Can you retype the records word for word, from the very first line through the line that contains "(x=227, y=49)", leaving out the pictures?
----------------------------------------
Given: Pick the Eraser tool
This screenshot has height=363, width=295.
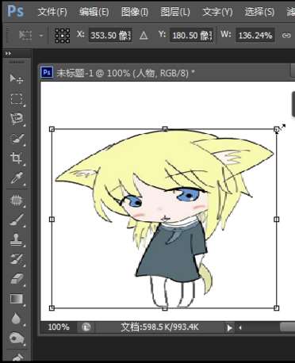Looking at the screenshot, I should click(17, 279).
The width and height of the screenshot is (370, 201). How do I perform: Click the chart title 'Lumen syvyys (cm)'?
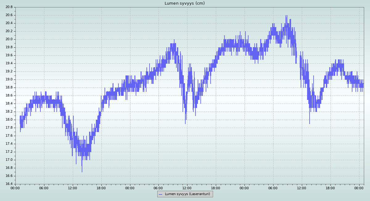coord(184,3)
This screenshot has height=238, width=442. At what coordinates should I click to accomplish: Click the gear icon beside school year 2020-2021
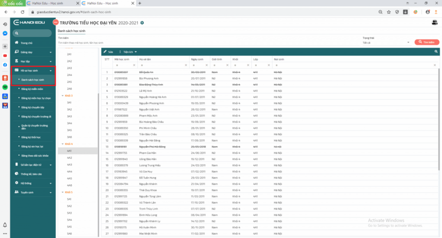142,23
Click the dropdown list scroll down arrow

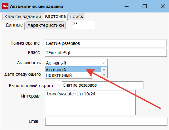click(104, 75)
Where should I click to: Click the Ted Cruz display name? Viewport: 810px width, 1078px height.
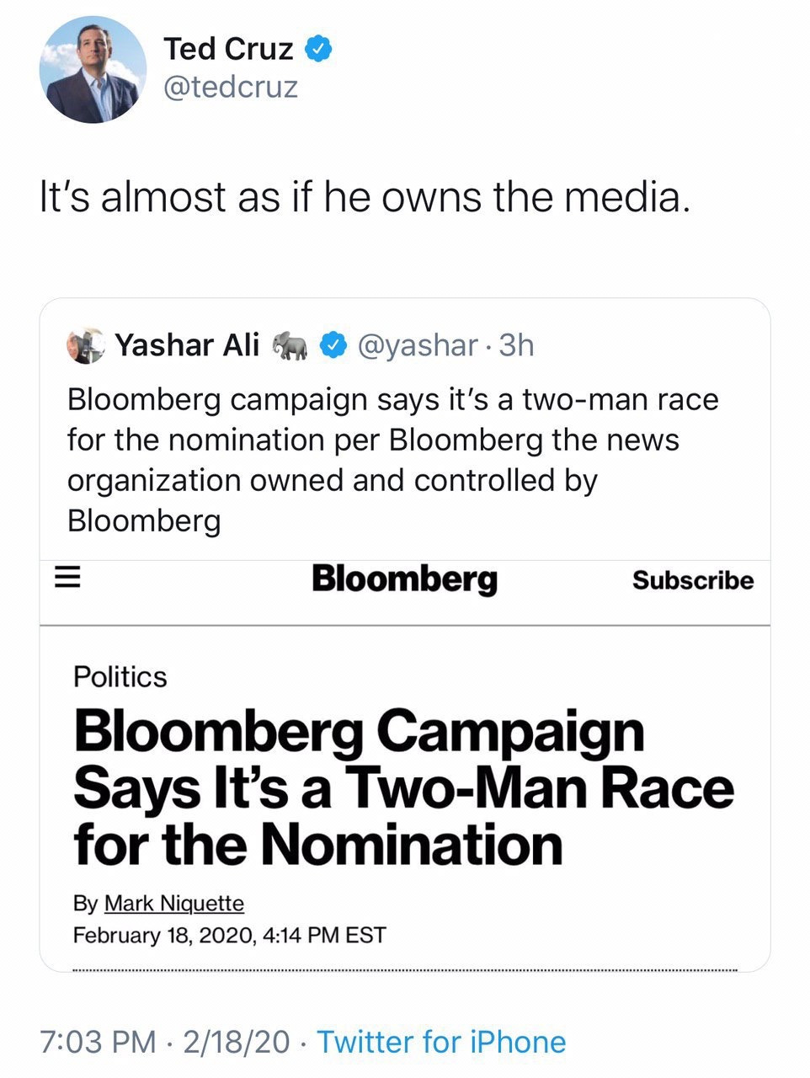(x=227, y=49)
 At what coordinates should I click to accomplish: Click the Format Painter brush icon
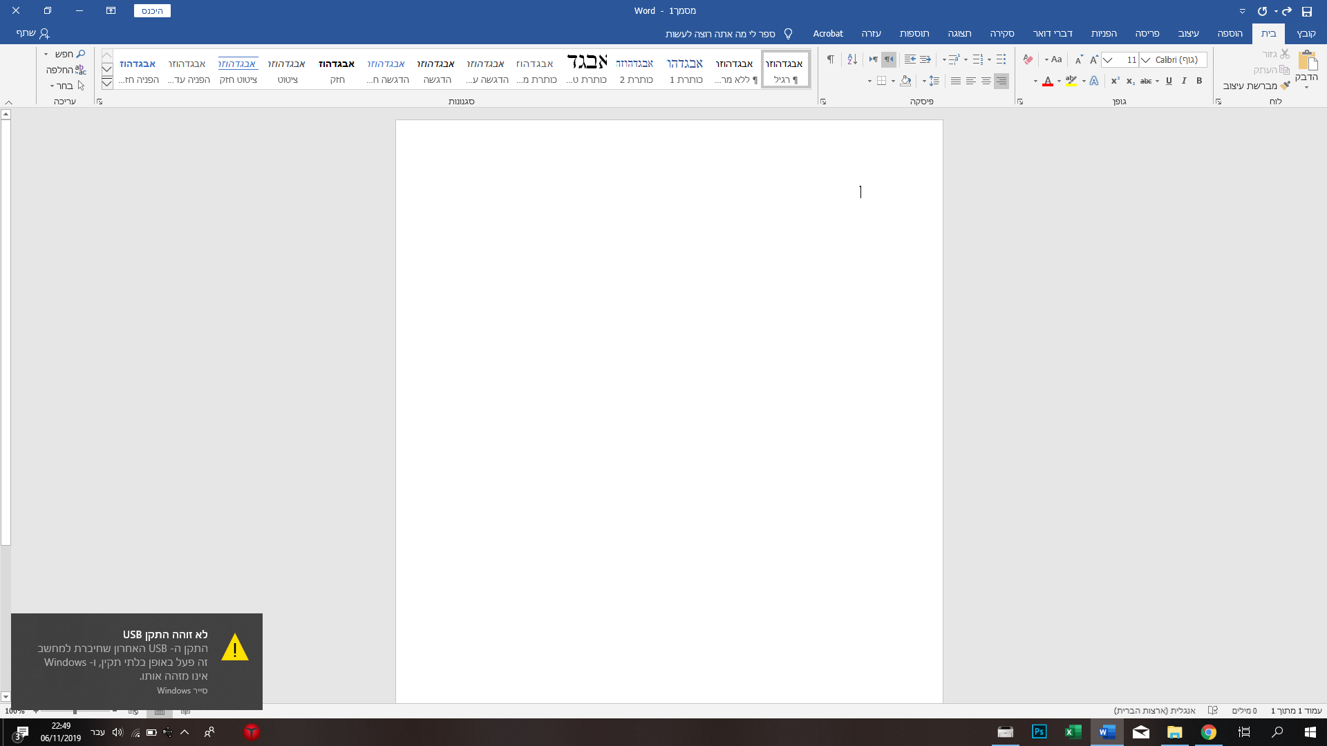(x=1285, y=86)
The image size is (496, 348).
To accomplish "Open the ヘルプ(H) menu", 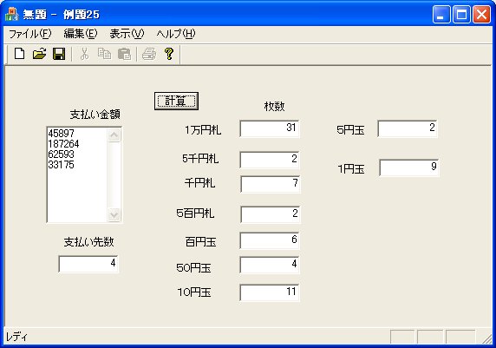I will click(x=176, y=34).
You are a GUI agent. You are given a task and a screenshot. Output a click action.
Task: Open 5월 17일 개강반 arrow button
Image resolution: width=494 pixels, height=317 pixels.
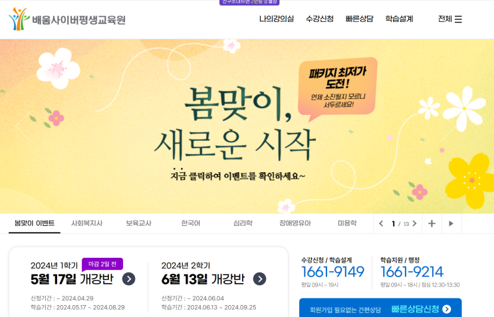point(128,279)
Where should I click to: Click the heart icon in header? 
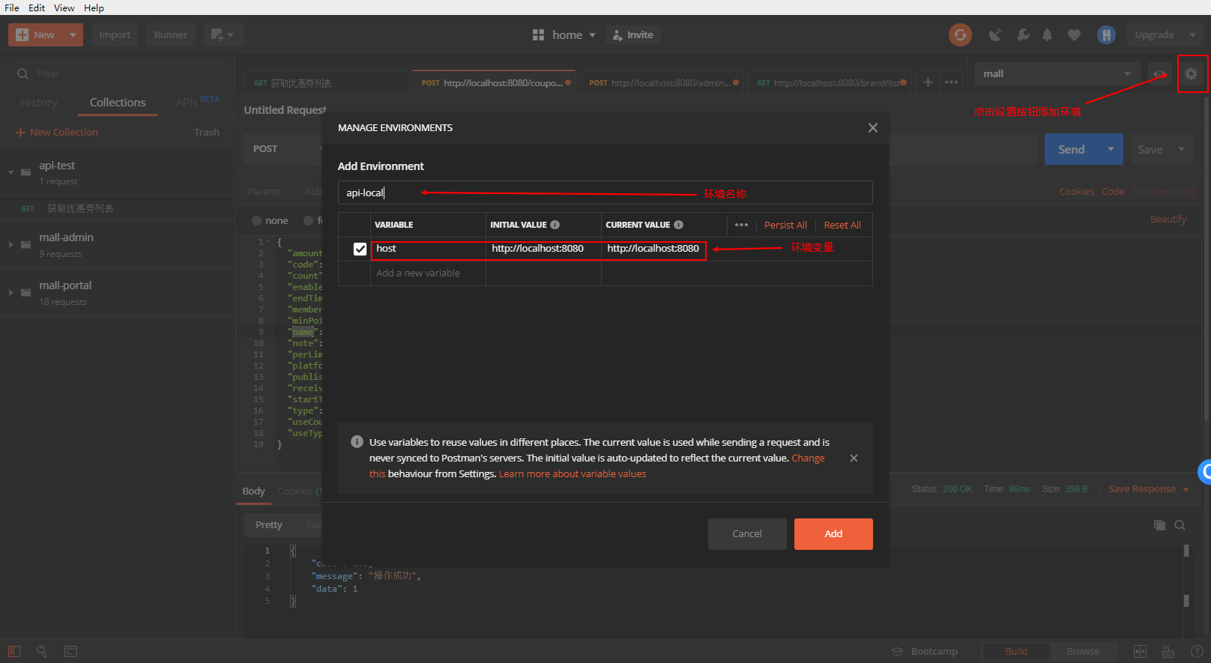click(x=1074, y=34)
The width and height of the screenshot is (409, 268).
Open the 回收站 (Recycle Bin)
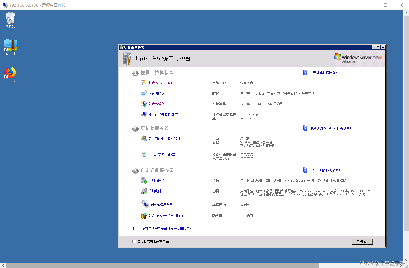(10, 18)
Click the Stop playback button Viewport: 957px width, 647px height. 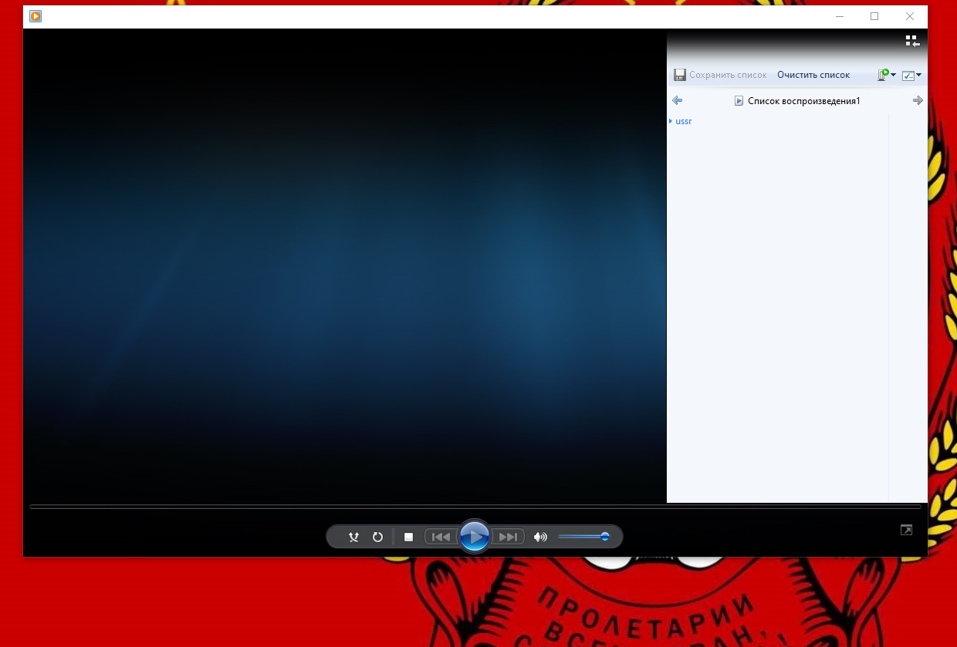pyautogui.click(x=409, y=537)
----------------------------------------
» Exercise response
Given: Pick the Eraser tool
This screenshot has height=363, width=295.
Looking at the screenshot, I should click(17, 279).
The width and height of the screenshot is (370, 201). How do I perform: Click the chart title 'Lumen syvyys (cm)'?
coord(184,3)
This screenshot has height=238, width=442. At what coordinates should I click to accomplish: Click the gear icon beside school year 2020-2021
142,23
Click the dropdown list scroll down arrow

click(104, 75)
Where should I click to: Click the Ted Cruz display name? Viewport: 810px width, 1078px height.
(x=227, y=49)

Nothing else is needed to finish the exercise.